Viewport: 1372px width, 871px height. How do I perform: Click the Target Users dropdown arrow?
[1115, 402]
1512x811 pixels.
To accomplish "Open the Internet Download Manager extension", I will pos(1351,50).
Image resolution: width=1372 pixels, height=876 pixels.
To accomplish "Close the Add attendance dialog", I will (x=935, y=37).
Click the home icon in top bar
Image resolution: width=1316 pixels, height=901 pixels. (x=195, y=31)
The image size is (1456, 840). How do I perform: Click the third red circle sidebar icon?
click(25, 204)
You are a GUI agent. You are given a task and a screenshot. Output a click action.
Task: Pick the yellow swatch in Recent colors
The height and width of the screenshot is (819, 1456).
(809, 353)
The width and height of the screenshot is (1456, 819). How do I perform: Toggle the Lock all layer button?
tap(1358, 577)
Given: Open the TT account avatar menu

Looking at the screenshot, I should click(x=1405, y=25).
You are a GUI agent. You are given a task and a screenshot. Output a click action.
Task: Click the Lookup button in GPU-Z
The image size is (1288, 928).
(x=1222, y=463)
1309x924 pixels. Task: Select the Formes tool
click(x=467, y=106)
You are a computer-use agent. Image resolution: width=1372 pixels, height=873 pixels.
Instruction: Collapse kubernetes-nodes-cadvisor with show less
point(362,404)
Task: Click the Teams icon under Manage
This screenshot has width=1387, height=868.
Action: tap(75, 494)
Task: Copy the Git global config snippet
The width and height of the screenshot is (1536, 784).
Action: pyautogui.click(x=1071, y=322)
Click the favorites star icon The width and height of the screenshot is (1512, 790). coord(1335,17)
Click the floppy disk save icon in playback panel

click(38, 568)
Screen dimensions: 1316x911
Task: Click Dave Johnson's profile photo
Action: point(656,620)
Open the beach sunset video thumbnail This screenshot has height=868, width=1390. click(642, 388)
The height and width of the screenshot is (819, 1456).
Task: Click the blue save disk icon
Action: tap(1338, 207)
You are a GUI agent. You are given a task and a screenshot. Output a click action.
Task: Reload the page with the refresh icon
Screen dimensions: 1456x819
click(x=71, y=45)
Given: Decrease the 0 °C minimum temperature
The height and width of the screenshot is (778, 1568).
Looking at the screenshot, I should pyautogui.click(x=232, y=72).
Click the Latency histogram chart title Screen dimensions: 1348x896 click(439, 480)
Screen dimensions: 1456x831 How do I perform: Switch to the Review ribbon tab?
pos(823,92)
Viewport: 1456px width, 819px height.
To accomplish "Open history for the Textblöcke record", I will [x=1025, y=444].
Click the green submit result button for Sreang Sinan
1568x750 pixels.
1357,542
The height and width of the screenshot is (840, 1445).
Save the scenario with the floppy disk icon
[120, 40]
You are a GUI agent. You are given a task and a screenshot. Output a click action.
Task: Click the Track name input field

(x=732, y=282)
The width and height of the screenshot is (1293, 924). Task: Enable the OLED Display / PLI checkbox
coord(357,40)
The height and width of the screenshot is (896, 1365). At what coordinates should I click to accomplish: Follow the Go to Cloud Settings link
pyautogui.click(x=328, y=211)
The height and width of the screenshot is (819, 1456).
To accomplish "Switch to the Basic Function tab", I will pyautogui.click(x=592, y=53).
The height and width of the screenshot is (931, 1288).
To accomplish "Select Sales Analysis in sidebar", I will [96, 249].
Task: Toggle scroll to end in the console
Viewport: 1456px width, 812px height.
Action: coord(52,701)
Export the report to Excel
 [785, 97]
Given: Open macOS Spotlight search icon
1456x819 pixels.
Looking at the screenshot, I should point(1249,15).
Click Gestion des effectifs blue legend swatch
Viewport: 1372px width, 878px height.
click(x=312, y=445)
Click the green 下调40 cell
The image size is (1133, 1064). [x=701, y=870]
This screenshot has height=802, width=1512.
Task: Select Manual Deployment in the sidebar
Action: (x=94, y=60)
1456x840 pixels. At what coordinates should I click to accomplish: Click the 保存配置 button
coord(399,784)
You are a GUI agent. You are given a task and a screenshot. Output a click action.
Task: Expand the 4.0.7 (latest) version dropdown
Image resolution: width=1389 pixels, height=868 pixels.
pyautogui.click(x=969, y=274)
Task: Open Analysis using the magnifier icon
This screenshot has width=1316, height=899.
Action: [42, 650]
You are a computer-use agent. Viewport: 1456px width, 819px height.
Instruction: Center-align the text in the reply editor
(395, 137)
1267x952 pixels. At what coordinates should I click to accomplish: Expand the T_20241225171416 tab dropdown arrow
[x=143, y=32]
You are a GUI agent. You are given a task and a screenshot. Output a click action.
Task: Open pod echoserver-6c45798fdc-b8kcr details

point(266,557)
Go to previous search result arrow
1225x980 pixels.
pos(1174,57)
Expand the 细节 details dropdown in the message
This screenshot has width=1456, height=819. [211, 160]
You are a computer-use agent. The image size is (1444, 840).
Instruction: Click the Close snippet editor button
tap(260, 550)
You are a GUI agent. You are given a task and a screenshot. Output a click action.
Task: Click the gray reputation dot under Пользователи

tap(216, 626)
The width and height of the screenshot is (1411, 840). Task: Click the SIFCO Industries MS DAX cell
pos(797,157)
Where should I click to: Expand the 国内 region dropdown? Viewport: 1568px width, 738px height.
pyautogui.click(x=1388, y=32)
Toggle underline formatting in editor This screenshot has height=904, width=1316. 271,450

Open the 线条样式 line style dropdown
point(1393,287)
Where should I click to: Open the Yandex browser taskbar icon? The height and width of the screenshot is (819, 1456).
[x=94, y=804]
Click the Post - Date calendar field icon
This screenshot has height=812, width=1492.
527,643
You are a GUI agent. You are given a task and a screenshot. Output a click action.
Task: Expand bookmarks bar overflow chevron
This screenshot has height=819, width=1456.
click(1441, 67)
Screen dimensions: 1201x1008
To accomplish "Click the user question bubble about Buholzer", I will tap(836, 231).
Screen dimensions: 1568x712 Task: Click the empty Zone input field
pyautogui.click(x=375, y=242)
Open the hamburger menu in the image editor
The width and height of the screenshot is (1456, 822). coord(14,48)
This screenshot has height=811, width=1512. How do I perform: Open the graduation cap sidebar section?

PROBLEM REQUIREMENTS:
Would you filter the records and copy each line that contains the word "Analysis"?

ANSWER TO THE EXERCISE:
To accomplish "Select Sales Analysis in sidebar", I will [96, 249].
Task: Open Analysis using the magnifier icon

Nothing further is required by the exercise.